## Task directions
All lines in the material below that contain "computer" should be located and copied.

++++++++++++++++++++

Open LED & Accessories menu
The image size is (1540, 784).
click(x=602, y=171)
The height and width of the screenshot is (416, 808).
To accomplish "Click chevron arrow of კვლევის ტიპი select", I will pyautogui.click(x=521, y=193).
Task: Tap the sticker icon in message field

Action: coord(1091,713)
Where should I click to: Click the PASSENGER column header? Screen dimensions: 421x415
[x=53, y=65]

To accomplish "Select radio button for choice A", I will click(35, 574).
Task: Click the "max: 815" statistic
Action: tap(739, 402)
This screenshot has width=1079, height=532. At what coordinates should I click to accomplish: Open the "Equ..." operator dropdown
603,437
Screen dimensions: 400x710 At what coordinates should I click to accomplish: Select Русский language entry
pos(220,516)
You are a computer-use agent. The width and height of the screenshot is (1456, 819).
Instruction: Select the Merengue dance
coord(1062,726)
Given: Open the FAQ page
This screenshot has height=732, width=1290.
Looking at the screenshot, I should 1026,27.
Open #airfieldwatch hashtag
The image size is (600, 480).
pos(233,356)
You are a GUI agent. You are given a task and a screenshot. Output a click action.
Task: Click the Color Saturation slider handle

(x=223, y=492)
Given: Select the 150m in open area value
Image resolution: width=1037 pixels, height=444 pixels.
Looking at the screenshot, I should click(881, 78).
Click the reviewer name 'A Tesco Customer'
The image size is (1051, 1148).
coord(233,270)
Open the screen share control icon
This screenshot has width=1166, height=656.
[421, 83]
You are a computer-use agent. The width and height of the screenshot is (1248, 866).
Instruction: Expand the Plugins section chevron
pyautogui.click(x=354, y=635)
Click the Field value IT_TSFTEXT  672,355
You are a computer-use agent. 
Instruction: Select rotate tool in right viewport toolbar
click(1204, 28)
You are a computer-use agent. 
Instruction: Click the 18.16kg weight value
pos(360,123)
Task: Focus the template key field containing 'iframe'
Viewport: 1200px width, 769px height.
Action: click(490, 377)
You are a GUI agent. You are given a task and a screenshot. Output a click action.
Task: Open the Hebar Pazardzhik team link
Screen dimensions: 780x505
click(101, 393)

++++++++++++++++++++

## Output below
You are a computer-use agent. The width and height of the screenshot is (1456, 819).
You are a computer-use agent. The width and height of the screenshot is (1248, 866).
You are a computer-use agent. 
You are a computer-use agent. 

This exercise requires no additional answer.